The 2nd and 3rd Defendants say they are innocent buyers for value and without notice. The Plaintiff alleged the two Defendants were aware of the trust. As to how they were aware, he alleged that they were aware because the 1st Defendant was also their advocate. I do not think that that establishes knowledge. There is no dispute that they provided adequate and/or reasonable consideration for the Flat.
The Plaintiff has applied for a temporary injunction to restrain the Defendants by themselves, their servants, agents or otherwise howsoever from selling, alienating, assigning or in any other way disposing of the said Flat until the suit is heard and finalized. The Defendants opposed the application.
The court received both oral and written submissions on the application. Mr. Owuor was for the Plaintiff, Mr. Khan for the 1st Defendant and Mr. Rimui for the 2nd and 3rd Defendants.
The principles governing the grant of a temporary injunction have been settled since the decision in Giella –Vs- Cassman Brown & Co. Ltd [1973] EA 358. The applicant has to demonstrate a prima facie case with a probability of success; that he will suffer irreparable loss or injury if the application is not granted; and that, if the court is in doubt, it will decide the matter on the balance of convenience. It should also be noted that an injunction is a discretionary and equitable remedy that can only be granted to a deserving party.
The Flat is registered in the name of the 2nd and 3rd Defendants. Section 23(1) of the Registration of Titles Act (Cap. 281) confers an absolute and indefeasible title to them in the absence of fraud or misrepresentation to which they are proved to be party (Dr. Joseph Arap Ngok –Vs- Justice Ole Keiwua And Others, Civil Application No. 60 of 1997 at Nairobi). The Defendants bought the Flat from the Bank to which it was charged and which it sold in exercise of its statutory power of sale. There is no claim that the Bank did not sell the Flat in good faith or that it did not obtain a reasonable price. There was no allegation of fraud against the Bank. The allegation was directed at the 1st Defendant who no longer owns the Flat. It was alleged the Flat was trust property which was fraudulently and illegally charged to the Bank and eventually sold to the 2nd and 3rd Defendants. The 1st Defendant has denied the allegations and explained how he came by the Property which he says never belonged to the Plaintiff.

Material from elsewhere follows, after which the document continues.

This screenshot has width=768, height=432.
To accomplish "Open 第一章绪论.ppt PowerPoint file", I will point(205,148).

I am mindful of section 24 of the Registration of Titles Act under which a person deprived of land through fraud has the remedy of suing to recover damages. Under sections 23 and 24 of the Act, the Plaintiff had to plead that the 2nd and 3rd Defendants knew of the fraud and that they were party to it. He had to plead that the Defendants knew of his interest and that, by the registration, they knowingly and wrongfully defeated that interest. He did not. At this stage of this case, I am unable to find that the Plaintiff has a prima facie case that is capable of success.

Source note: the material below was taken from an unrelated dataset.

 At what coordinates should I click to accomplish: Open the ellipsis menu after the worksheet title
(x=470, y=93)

Regarding irreparable loss or injury, the Flat was sold at KShs. 7,500,000/= and it has not been alleged or shown that the Defendants cannot pay the money if an order is given in that regard. In other words, the Flat has known value that can be compensated in damages.

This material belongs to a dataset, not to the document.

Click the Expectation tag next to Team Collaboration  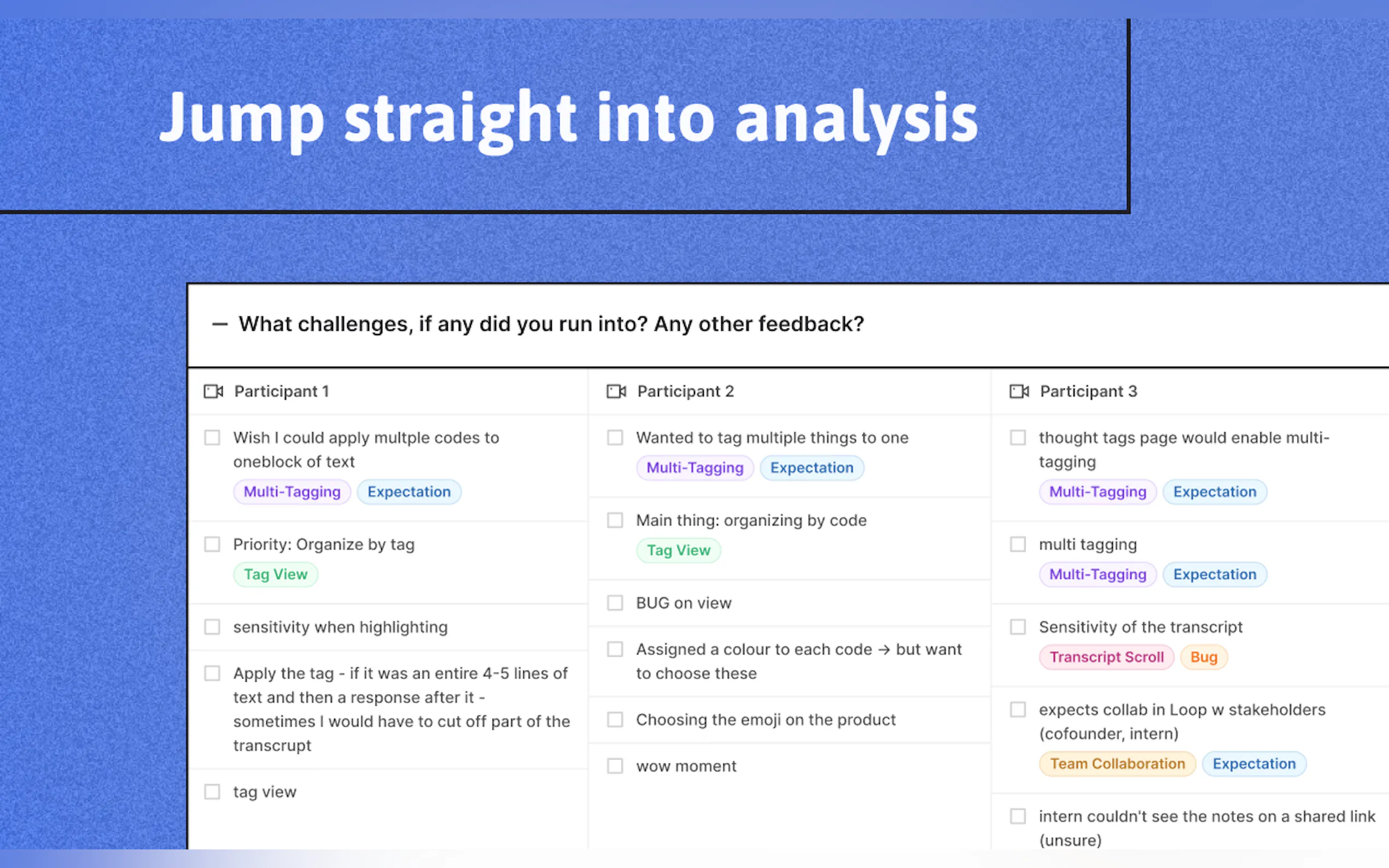click(1253, 764)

It was pointed out to the court that the Plaintiff in HC ELC 260 of 2010 sued the 1st Defendant and others over the same property and sought an injunction against him. The suit was filed earlier than the instant one, and yet the Plaintiff did not, either in the instant plaint or affidavit in support of this application, disclose the existence of the suit. That is a material non-disclosure. The balance of convenience cannot tilt in favour of such an applicant.
In conclusion, I dismiss the application with costs.